### Cosa si richiede
(1) Rispondi a queste domande sul testo sugli amari di Varese.
(a) Chi ha creato l'Elixir al Borducan?
(b) In quale anno è nata l'Osteria Irma?
(c) Chi ha inventato l'Apollo 11?
(2) Estrai alla lettera dal testo sugli amari di Varese il brano che inizia dalle parole "Più recenti sono" e si ferma dopo le parole "ricetta è segreta.".
--- Testo da analizzare ---
Sono tre i liquori, pardon amari, made in Varese. La loro storia.

Varese vanta una lunga tradizione anche in fatto di amari

Sui liquori, nello specifico gli amari, Varese vanta una lunga tradizione.

Dal Sacro Monte di Varese nasce l’Elixir al Borducan, amaro creato nella seconda metà dell’Ottocento dall’erborista Davide Bregonzio che, dopo la sua partecipazione alla spedizione dei Mille, unì al profumo delle arance, che nel nord Italia erano sconosciute, gli aromi delle erbe naturali del Campo dei Fiori. La ricetta è a tutt’oggi segreta e lo si trova Al Borducan al Sacro Monte oltre che in alcuni locali della città.

Più recenti sono invece l’Elixir 3 Fiori e l’Amaro Rubino nati negli ultimi anni ma che hanno sempre alla base le erbe locali. Il primo è la nuova proposta di Osteria Irma, il locale nato nel 1949 al Campo dei Fiori e completamente rinnovato dalla nuova gestione a partire dal 2017. L’amaro Rubino è invece la proposta di Matteo Rubino: un liquore artigianale sempre a base di erbe provenienti dalle prealpi lombare e dal Piemonte. È tra i primi liquori sul mercato ad essere certificato bio, grazie alla filiera corta e controllata delle erbe utilizzata.

Per l’aperitivo, Varese guarda alla Luna. Si chiama Apollo 11 ed è un’invenzione di Pietro Pirola la bevanda alcolica dall’inconfondibile colore rosa con cui volle nel 1969 dal suo laboratorio di Varese rendere omaggio proprio alla Luna. Anche qui, la ricetta è segreta.
--- Righe fornite ---
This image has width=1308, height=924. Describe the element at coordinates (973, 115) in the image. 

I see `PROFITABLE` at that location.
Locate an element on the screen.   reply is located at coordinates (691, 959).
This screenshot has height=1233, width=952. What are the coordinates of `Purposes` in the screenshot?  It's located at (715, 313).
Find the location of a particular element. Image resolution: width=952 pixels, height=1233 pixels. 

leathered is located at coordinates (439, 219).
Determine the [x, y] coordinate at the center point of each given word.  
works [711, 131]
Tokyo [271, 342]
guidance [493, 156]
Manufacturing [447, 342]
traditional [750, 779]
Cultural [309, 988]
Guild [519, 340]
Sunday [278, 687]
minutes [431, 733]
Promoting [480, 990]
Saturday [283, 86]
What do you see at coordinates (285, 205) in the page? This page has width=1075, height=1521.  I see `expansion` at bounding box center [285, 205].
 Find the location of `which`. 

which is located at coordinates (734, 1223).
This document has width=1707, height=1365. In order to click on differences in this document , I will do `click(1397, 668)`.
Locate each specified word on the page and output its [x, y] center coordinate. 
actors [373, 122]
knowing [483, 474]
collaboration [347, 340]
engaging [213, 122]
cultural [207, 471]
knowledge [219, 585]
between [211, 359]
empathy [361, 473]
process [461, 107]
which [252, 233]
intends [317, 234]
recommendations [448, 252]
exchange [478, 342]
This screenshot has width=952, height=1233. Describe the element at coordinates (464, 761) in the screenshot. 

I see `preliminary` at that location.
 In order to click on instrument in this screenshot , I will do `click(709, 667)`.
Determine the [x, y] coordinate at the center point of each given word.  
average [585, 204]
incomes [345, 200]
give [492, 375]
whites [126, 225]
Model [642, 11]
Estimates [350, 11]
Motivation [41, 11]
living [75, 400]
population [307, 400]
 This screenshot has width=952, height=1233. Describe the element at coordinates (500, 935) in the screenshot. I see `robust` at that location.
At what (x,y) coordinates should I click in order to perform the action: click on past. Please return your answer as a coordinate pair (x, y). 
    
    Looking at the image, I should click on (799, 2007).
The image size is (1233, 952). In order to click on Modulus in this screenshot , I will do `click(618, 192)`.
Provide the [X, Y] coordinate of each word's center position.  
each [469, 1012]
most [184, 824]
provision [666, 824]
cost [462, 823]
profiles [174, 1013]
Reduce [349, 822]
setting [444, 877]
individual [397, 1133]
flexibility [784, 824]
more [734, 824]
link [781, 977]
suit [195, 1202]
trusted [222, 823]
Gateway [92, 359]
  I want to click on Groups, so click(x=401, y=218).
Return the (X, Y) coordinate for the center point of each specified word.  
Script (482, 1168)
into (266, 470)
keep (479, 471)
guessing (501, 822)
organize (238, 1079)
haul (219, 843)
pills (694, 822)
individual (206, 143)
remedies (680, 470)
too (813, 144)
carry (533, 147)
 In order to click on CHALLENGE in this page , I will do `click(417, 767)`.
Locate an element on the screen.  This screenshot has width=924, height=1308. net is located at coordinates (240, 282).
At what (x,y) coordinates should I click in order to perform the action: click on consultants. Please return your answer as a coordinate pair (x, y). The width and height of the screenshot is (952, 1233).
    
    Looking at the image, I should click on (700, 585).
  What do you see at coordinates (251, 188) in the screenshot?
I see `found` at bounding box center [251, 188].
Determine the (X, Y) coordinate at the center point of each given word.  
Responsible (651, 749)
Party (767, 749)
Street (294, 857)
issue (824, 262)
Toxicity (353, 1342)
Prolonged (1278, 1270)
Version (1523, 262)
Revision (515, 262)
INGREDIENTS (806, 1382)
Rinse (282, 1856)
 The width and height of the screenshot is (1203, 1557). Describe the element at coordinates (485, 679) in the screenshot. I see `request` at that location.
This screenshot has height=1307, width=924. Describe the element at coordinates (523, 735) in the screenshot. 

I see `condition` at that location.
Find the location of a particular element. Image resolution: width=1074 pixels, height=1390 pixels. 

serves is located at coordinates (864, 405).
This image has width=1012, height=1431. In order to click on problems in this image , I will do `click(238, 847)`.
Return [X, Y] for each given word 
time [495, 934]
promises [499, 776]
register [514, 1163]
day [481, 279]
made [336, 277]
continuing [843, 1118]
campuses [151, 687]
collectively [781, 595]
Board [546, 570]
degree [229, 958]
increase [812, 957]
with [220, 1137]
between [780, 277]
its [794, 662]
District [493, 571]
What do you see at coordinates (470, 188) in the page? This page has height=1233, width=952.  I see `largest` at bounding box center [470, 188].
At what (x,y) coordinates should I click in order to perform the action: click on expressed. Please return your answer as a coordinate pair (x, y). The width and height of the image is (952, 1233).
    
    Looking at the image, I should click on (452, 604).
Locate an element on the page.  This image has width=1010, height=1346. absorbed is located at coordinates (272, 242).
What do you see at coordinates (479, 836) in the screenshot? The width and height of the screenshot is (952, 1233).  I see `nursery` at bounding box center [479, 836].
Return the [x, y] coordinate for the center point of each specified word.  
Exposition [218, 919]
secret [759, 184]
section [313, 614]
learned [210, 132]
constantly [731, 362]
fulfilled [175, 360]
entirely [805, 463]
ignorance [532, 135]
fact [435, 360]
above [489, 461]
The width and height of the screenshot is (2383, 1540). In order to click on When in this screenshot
---
### Risposte ai quesiti
(1)
(a) L'erborista Davide Bregonzio.
(b) Nel 1949.
(c) Pietro Pirola.

(2)
Più recenti sono invece l’Elixir 3 Fiori e l’Amaro Rubino nati negli ultimi anni ma che hanno sempre alla base le erbe locali. Il primo è la nuova proposta di Osteria Irma, il locale nato nel 1949 al Campo dei Fiori e completamente rinnovato dalla nuova gestione a partire dal 2017. L’amaro Rubino è invece la proposta di Matteo Rubino: un liquore artigianale sempre a base di erbe provenienti dalle prealpi lombare e dal Piemonte. È tra i primi liquori sul mercato ad essere certificato bio, grazie alla filiera corta e controllata delle erbe utilizzata.

Per l’aperitivo, Varese guarda alla Luna. Si chiama Apollo 11 ed è un’invenzione di Pietro Pirola la bevanda alcolica dall’inconfondibile colore rosa con cui volle nel 1969 dal suo laboratorio di Varese rendere omaggio proprio alla Luna. Anche qui, la ricetta è segreta.